[Pixel coordinate grounding data]
________________________

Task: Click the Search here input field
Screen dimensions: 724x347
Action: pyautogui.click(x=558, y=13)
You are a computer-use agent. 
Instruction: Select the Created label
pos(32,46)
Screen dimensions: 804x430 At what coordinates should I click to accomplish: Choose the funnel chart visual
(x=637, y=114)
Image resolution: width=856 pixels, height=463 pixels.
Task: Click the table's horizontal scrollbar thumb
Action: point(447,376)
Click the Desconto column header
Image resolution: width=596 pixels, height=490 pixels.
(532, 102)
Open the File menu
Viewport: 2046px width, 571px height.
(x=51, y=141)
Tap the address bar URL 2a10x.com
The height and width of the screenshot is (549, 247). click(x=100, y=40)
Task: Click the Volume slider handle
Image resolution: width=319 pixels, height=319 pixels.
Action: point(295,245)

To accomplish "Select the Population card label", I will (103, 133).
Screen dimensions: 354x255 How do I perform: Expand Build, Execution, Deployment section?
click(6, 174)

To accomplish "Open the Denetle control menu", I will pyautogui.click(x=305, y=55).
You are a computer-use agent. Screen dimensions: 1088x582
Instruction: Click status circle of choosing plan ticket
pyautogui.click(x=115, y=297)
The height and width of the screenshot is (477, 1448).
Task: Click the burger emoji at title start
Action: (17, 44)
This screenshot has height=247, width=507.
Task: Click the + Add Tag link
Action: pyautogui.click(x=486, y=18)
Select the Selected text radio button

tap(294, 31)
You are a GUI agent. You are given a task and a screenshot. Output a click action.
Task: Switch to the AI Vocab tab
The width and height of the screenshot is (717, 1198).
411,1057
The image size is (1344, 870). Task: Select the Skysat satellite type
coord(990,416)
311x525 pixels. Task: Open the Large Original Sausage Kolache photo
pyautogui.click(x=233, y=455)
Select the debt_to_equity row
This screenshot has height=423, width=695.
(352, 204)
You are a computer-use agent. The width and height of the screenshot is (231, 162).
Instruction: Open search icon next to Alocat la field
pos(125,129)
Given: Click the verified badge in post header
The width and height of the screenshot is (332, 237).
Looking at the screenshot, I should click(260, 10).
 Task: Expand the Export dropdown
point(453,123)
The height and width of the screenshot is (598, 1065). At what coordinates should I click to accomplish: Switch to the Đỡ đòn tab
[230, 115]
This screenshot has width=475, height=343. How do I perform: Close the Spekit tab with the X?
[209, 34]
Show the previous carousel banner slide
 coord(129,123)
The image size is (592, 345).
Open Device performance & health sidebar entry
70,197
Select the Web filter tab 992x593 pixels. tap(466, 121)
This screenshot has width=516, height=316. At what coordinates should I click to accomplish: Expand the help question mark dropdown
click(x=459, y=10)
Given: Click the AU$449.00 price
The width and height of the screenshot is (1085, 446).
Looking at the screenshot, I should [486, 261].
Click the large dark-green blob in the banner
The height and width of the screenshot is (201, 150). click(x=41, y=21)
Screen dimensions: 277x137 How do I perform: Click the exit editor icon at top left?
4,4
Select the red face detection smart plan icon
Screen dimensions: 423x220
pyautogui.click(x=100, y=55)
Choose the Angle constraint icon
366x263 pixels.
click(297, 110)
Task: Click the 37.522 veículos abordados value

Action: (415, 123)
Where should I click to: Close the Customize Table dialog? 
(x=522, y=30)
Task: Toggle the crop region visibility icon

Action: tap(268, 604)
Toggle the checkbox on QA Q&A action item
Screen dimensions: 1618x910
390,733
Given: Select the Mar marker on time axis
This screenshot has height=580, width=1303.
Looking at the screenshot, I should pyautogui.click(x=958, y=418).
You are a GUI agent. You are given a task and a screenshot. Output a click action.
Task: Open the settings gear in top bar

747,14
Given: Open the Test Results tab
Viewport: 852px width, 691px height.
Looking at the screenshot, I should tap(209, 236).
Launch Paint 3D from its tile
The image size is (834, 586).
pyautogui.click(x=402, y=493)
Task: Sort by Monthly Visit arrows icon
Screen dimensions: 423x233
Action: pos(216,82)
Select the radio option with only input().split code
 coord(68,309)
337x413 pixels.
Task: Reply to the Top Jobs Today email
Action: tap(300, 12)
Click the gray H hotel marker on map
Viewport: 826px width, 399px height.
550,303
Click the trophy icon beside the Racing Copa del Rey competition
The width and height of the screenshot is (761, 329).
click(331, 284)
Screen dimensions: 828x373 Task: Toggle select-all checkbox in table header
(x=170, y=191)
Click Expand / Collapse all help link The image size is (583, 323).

________________________

# Problem to work on
Starting at the first line of the data above, please restate word for word every line up to and including the one that holds "You are a computer-use agent. Screen", and add nothing else.

# Response
Task: Click the Search here input field
Screen dimensions: 724x347
Action: pyautogui.click(x=558, y=13)
You are a computer-use agent. 
Instruction: Select the Created label
pos(32,46)
Screen dimensions: 804x430 At what coordinates should I click to accomplish: Choose the funnel chart visual
(x=637, y=114)
Image resolution: width=856 pixels, height=463 pixels.
Task: Click the table's horizontal scrollbar thumb
Action: point(447,376)
Click the Desconto column header
Image resolution: width=596 pixels, height=490 pixels.
(532, 102)
Open the File menu
Viewport: 2046px width, 571px height.
(x=51, y=141)
Tap the address bar URL 2a10x.com
The height and width of the screenshot is (549, 247). click(x=100, y=40)
Task: Click the Volume slider handle
Image resolution: width=319 pixels, height=319 pixels.
Action: point(295,245)

To accomplish "Select the Population card label", I will (103, 133).
Screen dimensions: 354x255 How do I perform: Expand Build, Execution, Deployment section?
click(6, 174)

To accomplish "Open the Denetle control menu", I will pyautogui.click(x=305, y=55).
You are a computer-use agent. Screen dimensions: 1088x582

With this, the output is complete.